From:
http://svn.python.org/projects/python/trunk/Objects/listsort.txt
and
http://en.wikipedia.org/wiki/Timsort
I see that Timsort has some optimizations for a0 > a1 > a2 > ... , but what about the following array:
10000,10000,9999,9999,9998,9998,....,9,9,8,8,7,7,6,6,5,5,4,4,3,3,2,2,1,1,0,0
What is the time efficiency for such an array?
(integers were used to simplify the example, stable sorting is required) I made some measurements and, it seems, such arrays are not “good” cases for Timsort.
in fact, TimSort in the JDK http://cr.openjdk.java.net/~martin/webrevs/openjdk7/timsort/raw_files/new/src/share/classes/java/util/TimSort.java has a method of "countRunAndMakeAscending"

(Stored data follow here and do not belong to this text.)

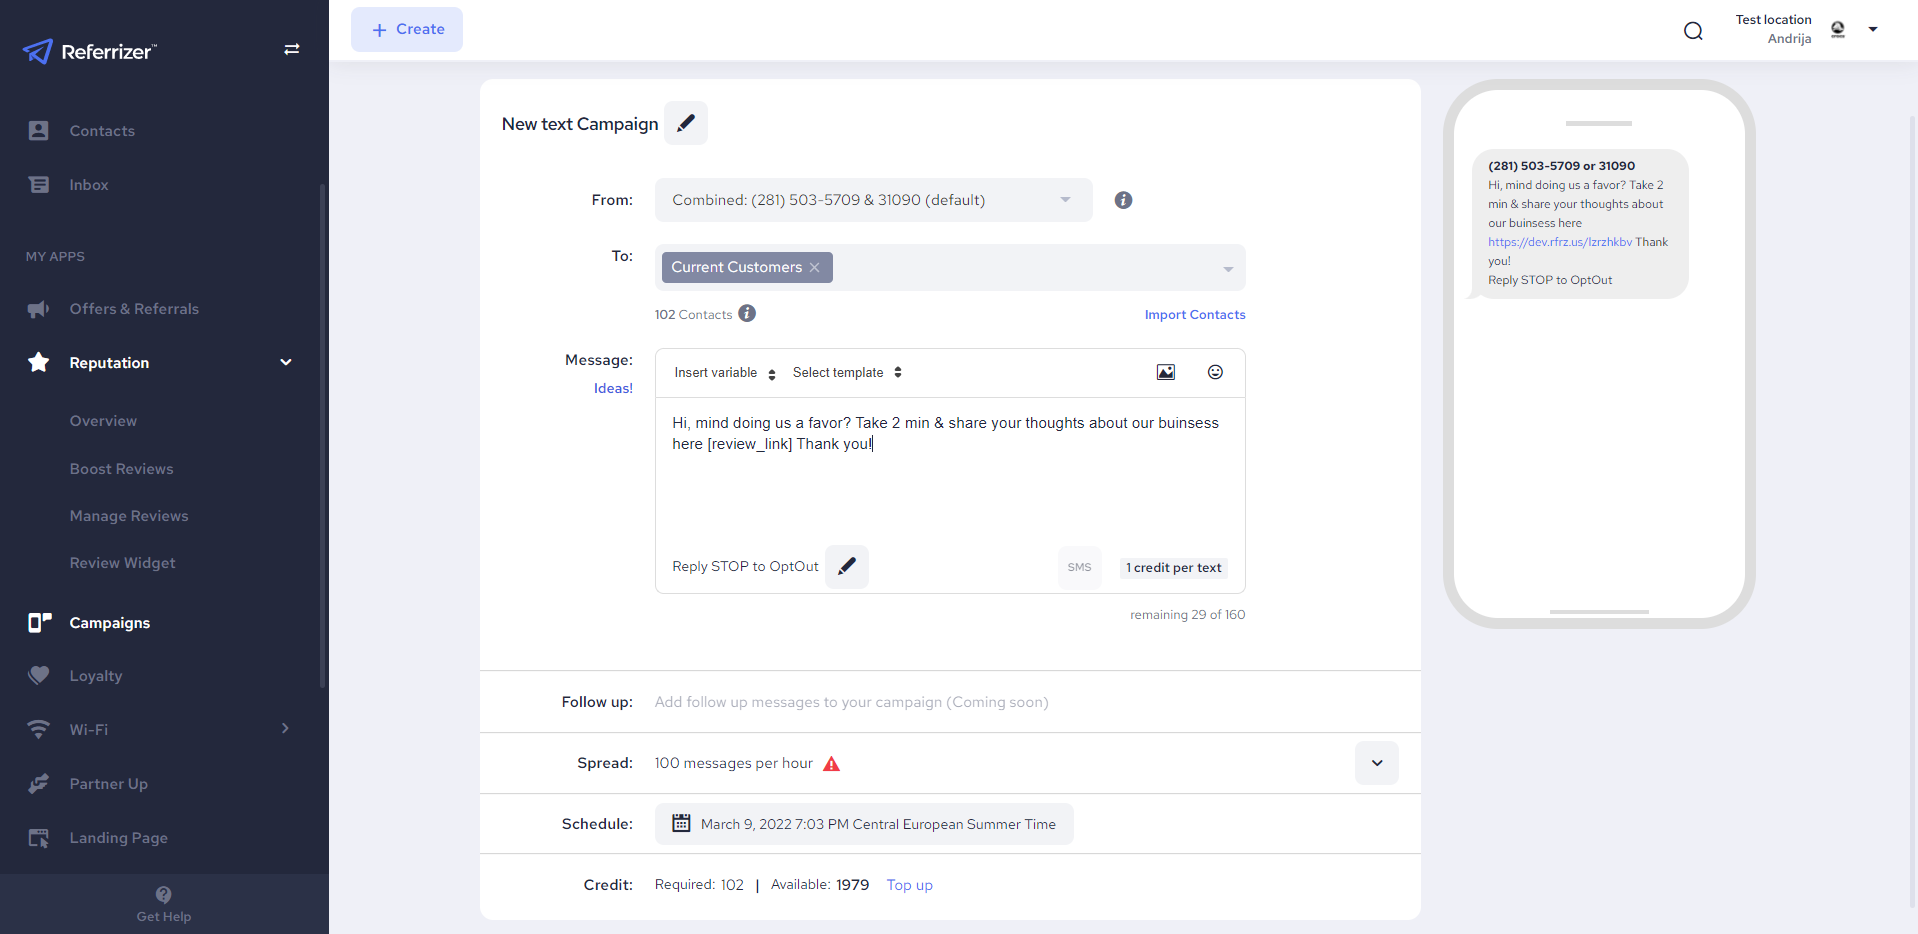The height and width of the screenshot is (934, 1918).
Task: Click the search magnifier icon
Action: (1693, 31)
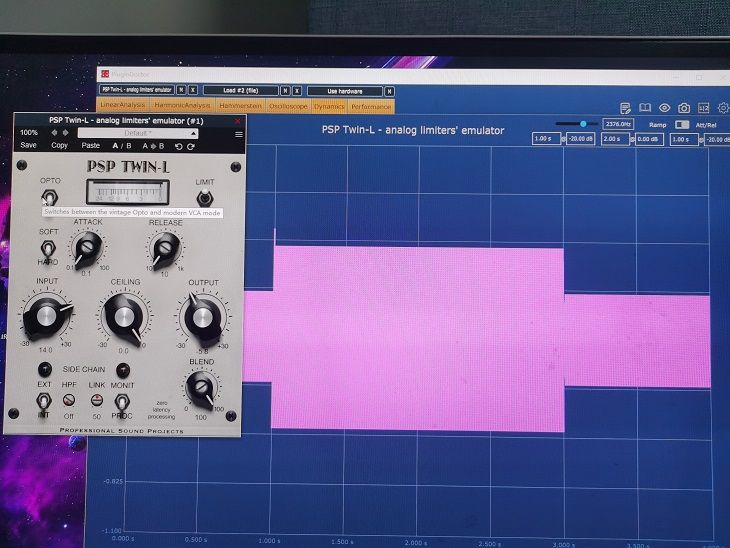
Task: Open the Default preset dropdown
Action: tap(137, 133)
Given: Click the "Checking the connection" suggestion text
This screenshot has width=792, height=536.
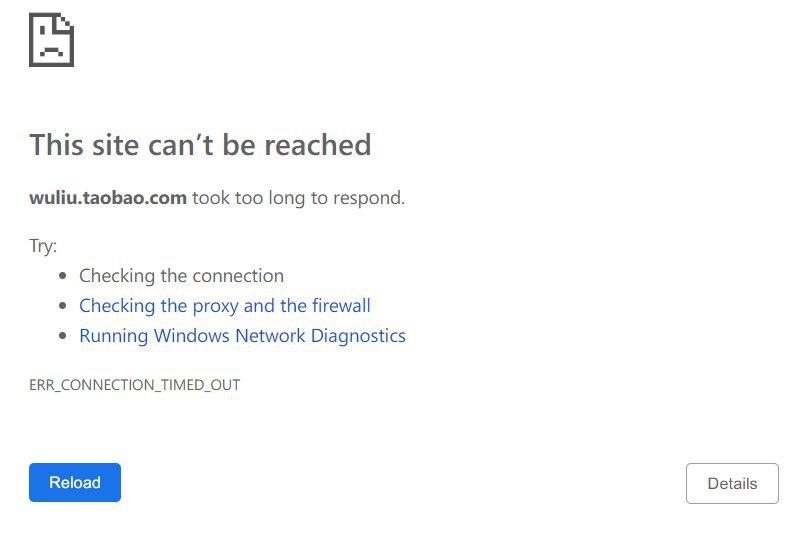Looking at the screenshot, I should [x=181, y=276].
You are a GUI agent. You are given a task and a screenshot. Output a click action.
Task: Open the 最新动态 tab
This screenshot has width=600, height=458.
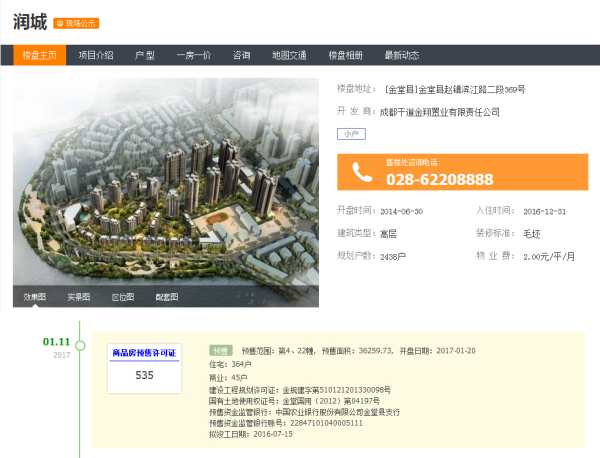tap(401, 55)

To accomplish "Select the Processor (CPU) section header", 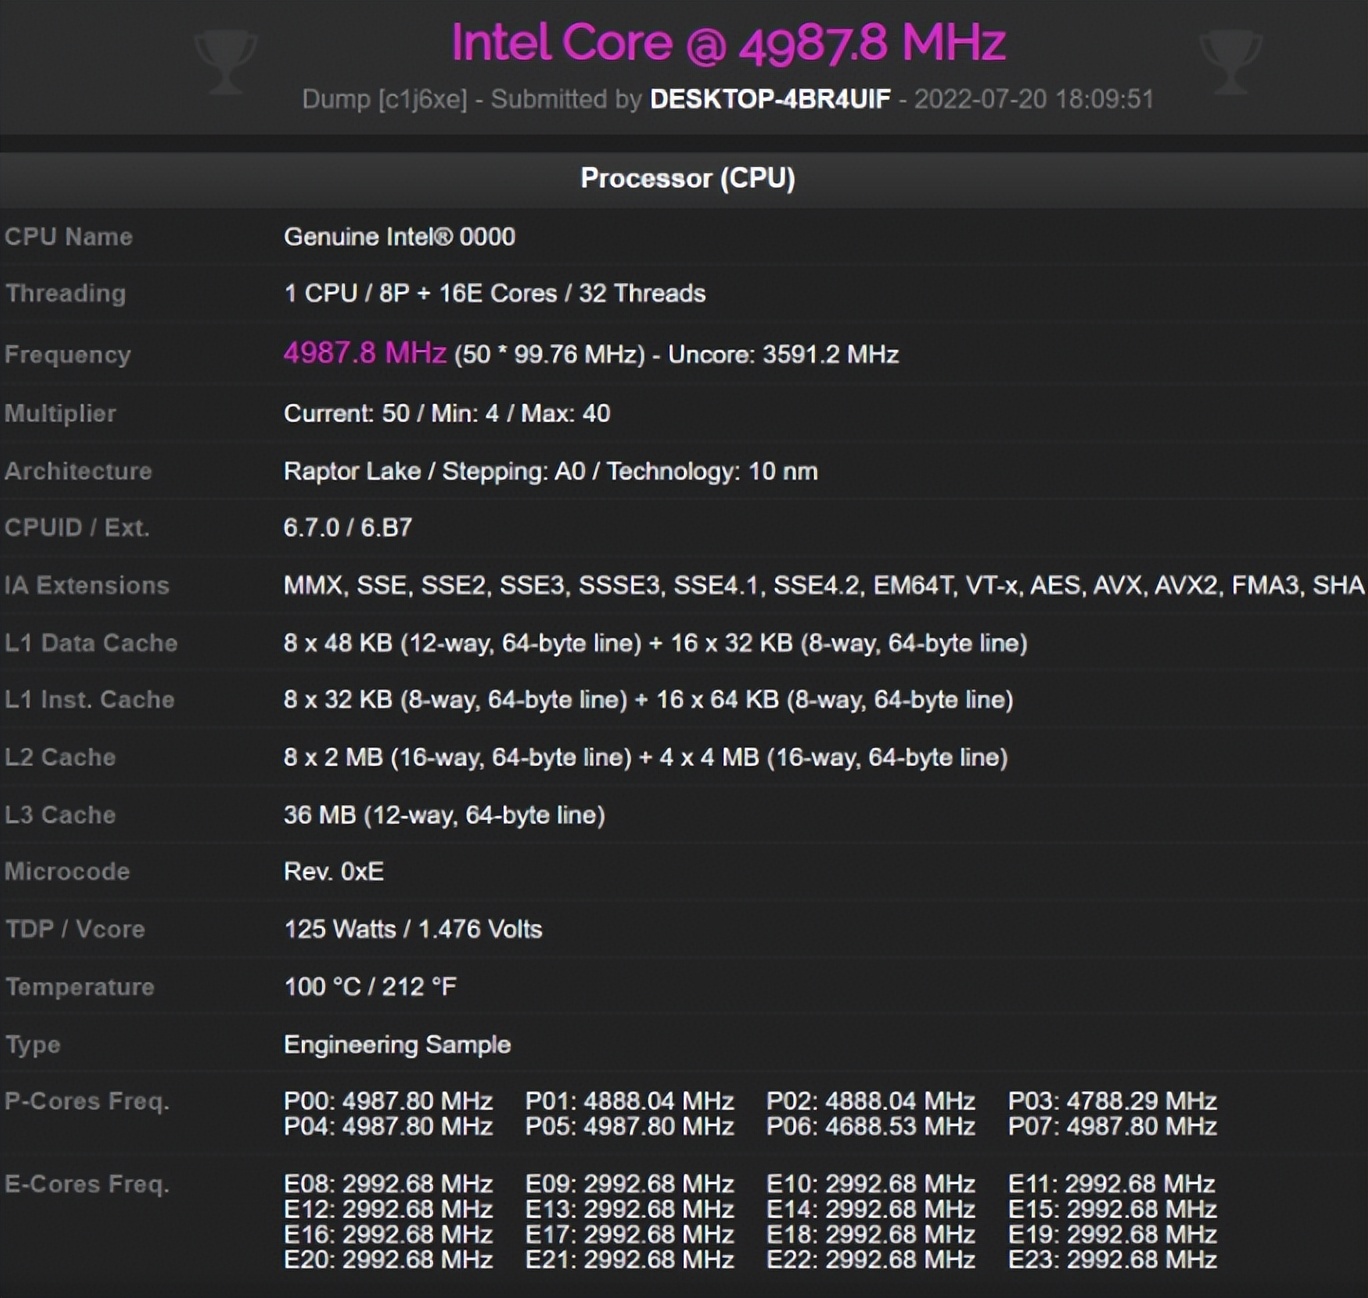I will tap(687, 178).
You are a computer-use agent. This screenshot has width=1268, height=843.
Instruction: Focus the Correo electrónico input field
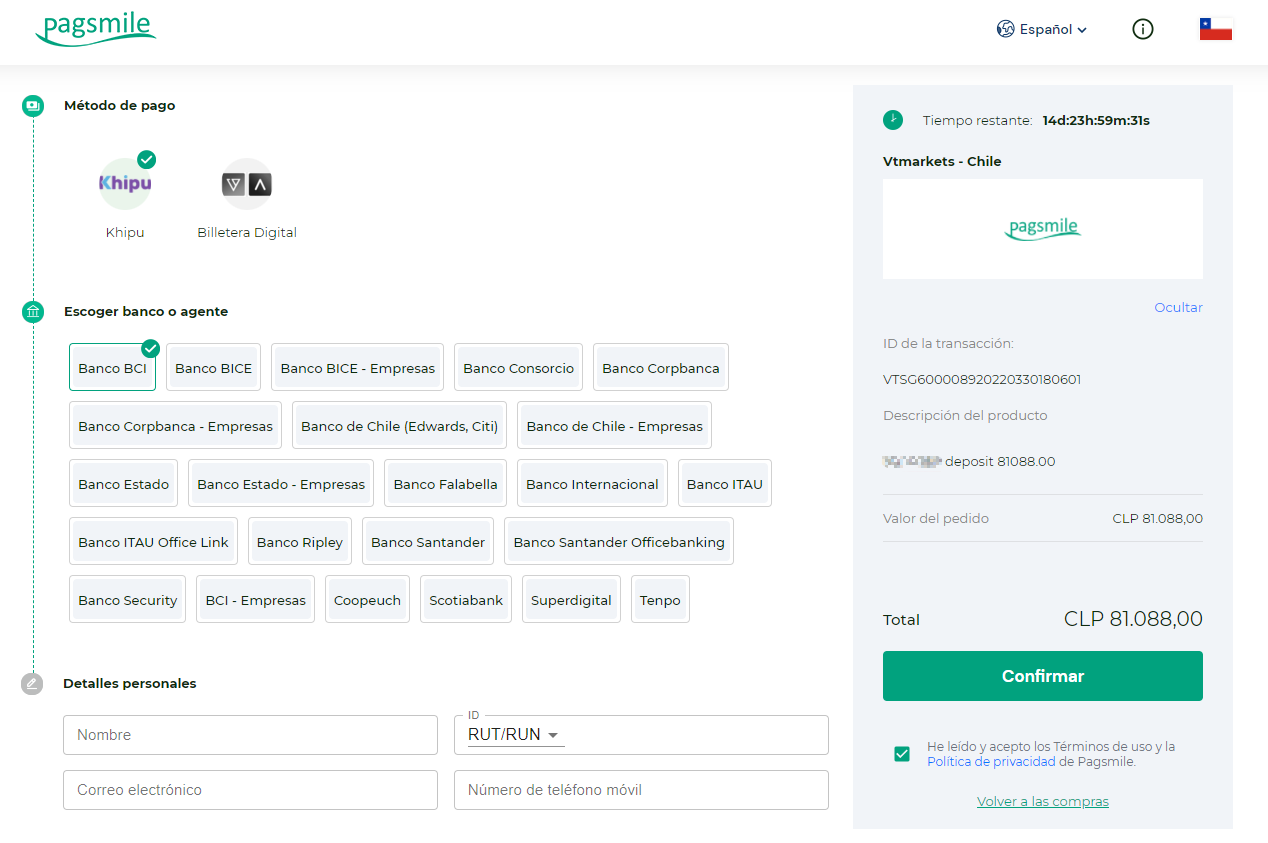pos(250,790)
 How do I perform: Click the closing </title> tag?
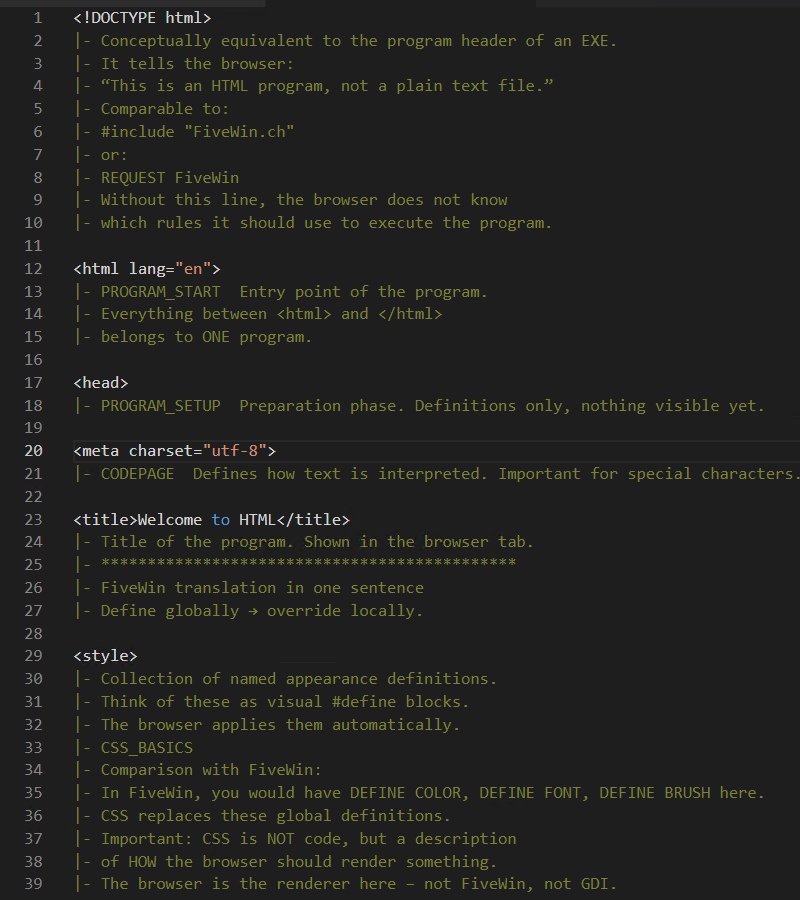(313, 519)
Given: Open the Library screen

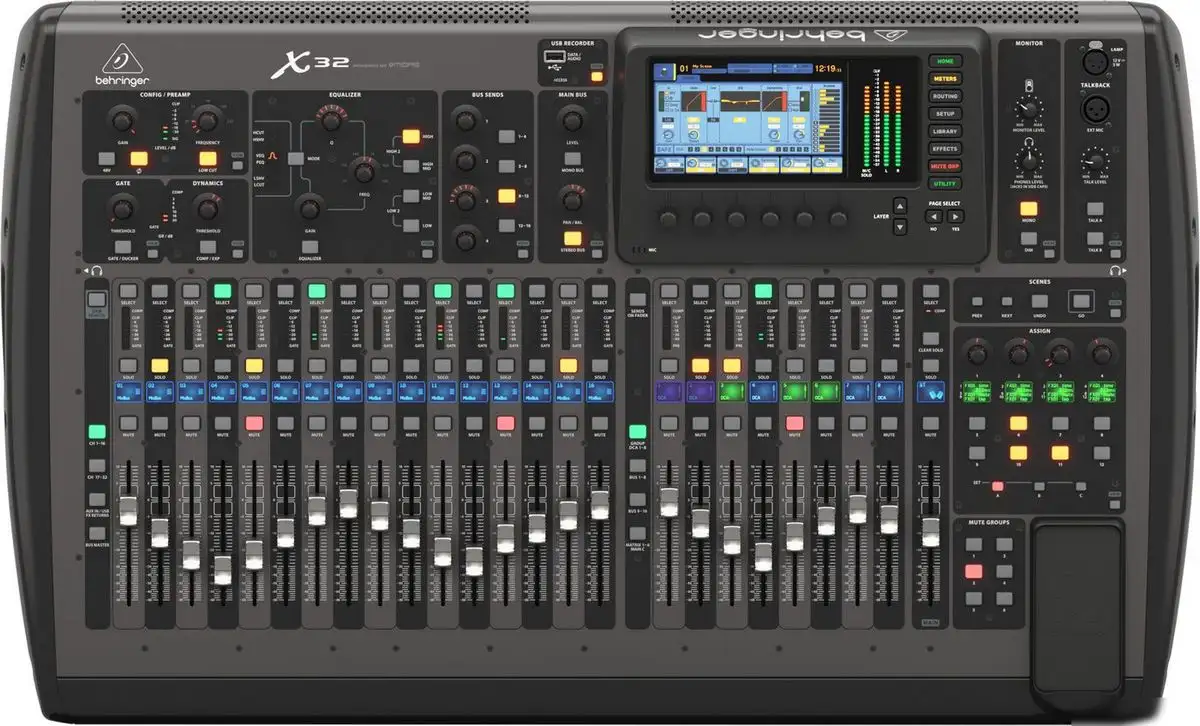Looking at the screenshot, I should pos(944,131).
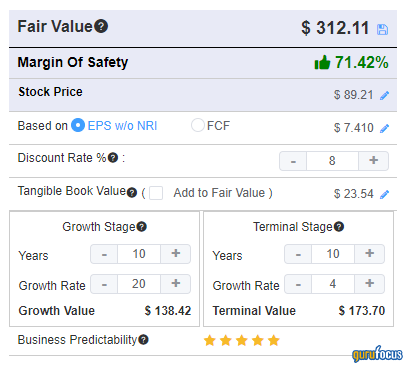Edit the Tangible Book Value amount pencil
This screenshot has width=408, height=368.
click(384, 194)
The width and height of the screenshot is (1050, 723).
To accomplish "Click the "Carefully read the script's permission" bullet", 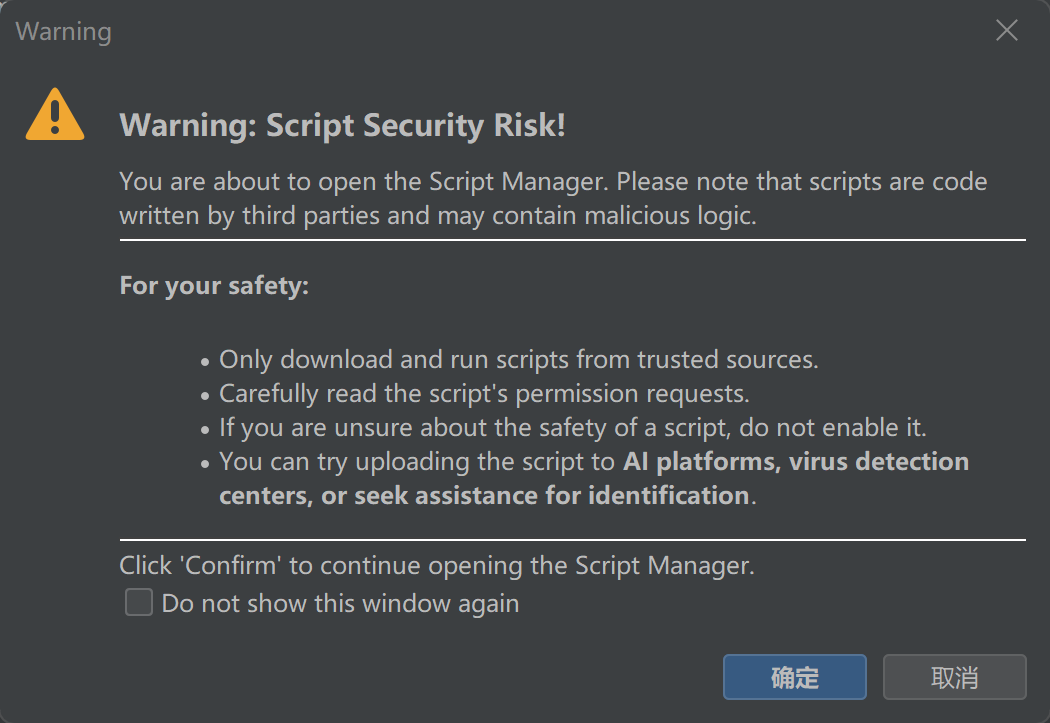I will click(484, 393).
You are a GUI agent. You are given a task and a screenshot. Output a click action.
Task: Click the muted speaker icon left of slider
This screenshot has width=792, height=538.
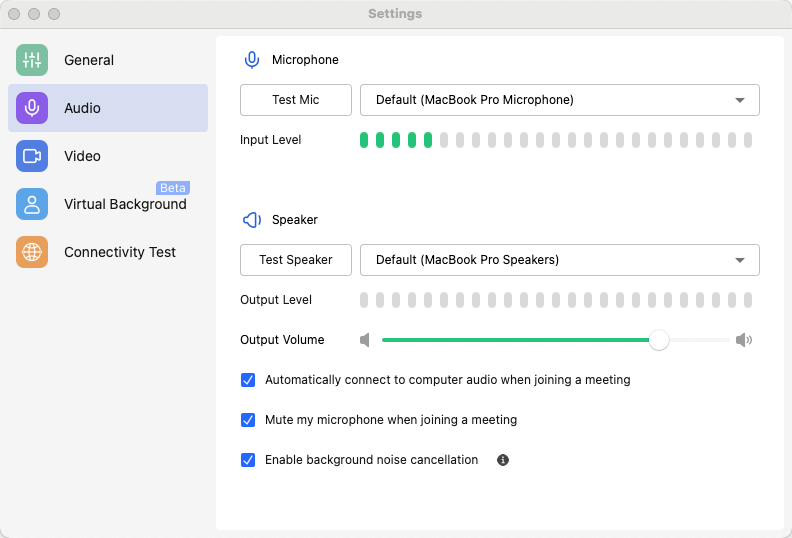(x=365, y=340)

@SuppressWarnings("unchecked") private static int countRunAndMakeAscending(Object[] a, int lo, int hi) { assert lo < hi; int runHi = lo + 1; if (runHi == hi) return 1;
why not implement it differently:
private static int countRunAndMakeAscending(Object[] a, int lo, int hi) { int runHi = lo; int lastEqual = lo; int ascending = 0; while (++runHi < hi) { int c = ((Comparable) a[runHi+1]).compareTo(a[runHi]); if (ascending == 0) { if (c != 0) { if (c > 0) { ascending = 1; } else { ascending = -1; reverseRange(a, lastEqual, runHi); lastEqual = runHi; } } } else if (ascending == 1) { if (c < 0) { return runHi - lo; } } else { if (c > 0) { reverseRange(a, lastEqual, runHi); reverseRange(a, lo, runHi); return runHi - lo; } else if (c < 0) { reverseRange(a, lastEqual, runHi); lastEqual = runHi; } } } if (ascending == -1) { reverseRange(a, lastEqual, runHi); reverseRange(a, lo, runHi); } return runHi - lo; }
so that it will work fine with ascending order?